Task details:
Could you report every line from the entries that includes the word "National"?

*** Opening of Supplied information ***

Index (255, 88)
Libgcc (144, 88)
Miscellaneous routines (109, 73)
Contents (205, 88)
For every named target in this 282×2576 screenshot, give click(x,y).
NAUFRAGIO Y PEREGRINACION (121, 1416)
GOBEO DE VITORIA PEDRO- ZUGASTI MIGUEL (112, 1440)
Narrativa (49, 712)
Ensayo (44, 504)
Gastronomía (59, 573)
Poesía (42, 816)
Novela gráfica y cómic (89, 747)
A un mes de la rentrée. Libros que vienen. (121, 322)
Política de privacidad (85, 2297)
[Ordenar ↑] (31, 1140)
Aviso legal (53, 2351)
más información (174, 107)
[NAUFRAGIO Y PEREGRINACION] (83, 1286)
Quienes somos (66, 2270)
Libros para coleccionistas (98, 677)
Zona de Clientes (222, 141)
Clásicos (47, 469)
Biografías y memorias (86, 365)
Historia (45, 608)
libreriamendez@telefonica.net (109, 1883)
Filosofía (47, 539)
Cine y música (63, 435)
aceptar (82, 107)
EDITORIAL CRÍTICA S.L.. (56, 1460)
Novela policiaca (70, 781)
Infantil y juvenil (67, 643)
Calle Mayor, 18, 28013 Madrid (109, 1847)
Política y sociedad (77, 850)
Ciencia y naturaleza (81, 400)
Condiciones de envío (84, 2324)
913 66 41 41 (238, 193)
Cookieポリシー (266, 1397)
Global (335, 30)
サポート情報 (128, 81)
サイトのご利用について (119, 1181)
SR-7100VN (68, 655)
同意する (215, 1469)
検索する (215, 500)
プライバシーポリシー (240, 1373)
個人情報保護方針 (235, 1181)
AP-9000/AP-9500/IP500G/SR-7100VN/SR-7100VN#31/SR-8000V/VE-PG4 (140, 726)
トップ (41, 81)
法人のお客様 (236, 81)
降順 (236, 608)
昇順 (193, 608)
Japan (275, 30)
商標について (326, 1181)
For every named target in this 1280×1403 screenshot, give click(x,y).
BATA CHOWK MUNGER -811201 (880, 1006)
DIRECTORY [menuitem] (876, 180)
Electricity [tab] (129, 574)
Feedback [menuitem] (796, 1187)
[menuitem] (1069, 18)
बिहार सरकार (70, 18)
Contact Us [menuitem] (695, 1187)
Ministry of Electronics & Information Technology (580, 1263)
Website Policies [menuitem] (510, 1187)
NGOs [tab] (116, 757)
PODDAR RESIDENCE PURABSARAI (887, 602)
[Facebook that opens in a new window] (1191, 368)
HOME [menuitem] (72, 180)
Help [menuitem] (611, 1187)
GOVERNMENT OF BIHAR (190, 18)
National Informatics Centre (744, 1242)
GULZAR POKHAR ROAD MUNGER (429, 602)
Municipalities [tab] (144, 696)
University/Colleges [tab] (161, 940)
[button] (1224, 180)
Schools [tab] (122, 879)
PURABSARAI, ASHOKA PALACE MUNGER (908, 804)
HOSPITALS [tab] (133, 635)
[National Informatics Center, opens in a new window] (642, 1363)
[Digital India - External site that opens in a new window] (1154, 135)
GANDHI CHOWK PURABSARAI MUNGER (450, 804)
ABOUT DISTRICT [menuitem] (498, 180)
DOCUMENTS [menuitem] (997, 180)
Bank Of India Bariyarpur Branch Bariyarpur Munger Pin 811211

*** Close of Supplied information ***

Response below:
National Informatics Centre (744, 1242)
[National Informatics Center, opens in a new window] (642, 1363)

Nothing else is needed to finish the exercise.